I was doing some performance tuning for a client recently, trying to improve their query performance from a SQL Server Parallel Data Warehouse. As part of the benchmarking process, I compared performance of a classic star schema (separate fact and dimension tables) with a single flat table holding everything. With a star schema, the database has to handle more joins. On the other hand, it has to wade through much less raw data. It wasn’t clear to me which would be quicker. In this event, I found that my benchmark queries consistently performed nearly twice as fast when using a flat table vs. a star schema.
Query time was 40s for flat table vs. 77s for star schema.
Performance Discoveries and Conclusions
During the performance tuning I discovered:
- Really robust benchmarking is a lot harder than it looks. To do it properly, you need to run multiple complex queries over large data sets in a carefully controlled way.
- Other people have already done extensive benchmarking looking at this precise question and came to a similar conclusion.

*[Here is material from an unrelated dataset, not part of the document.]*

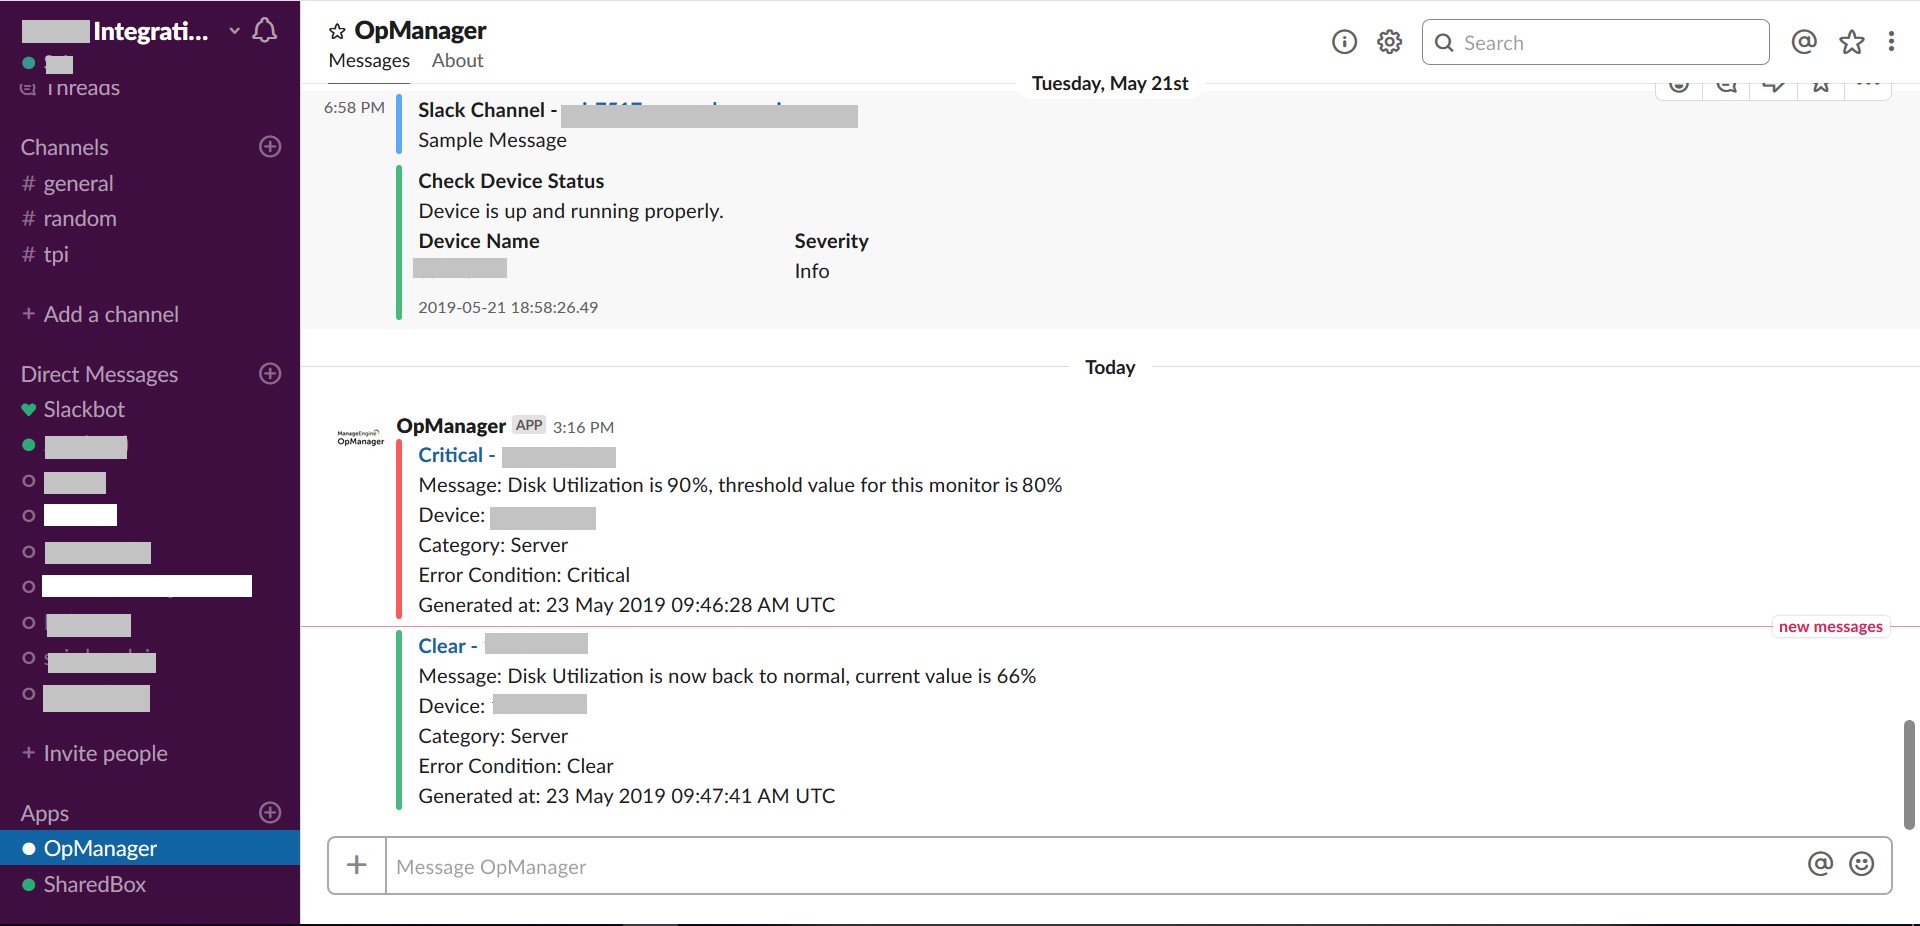Open the three-dot more menu
1920x926 pixels.
(x=1890, y=42)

The conclusion I have come to is:
- Data expressed in a flat table will return results up to twice as fast as the equivalent data in a star schema.
- A flat table will take more disk space (but maybe less than you think).
How much more disk space would be required for a flat table depends on the size of the fact table and the number of dimensions. Flattening multiple tables into a single flat table can result in large numbers of duplicate values. In the past, this would have increased the amount of storage required in proportion to the number of duplicates, but the picture today is more complicated.
Modern cloud platforms such as Snowflake store data in a compressed format. Compression algorithms are very efficient at handling duplicated data, so a table with 10x as many rows because of duplicates may only take a little more space on disk. This complexity means that there’s no easy rule of thumb when trying to determine how much storage might be required. You just have to measure it.
There are other factors to consider when choosing between a star schema and a single table. For example, a dimension table might relate to different fact tables, but could act as a common filter for both in a Tableau workbook. There will also be an overhead in creating these large single tables, so for data that is frequently updated, the cost of maintaining these tables could be significant.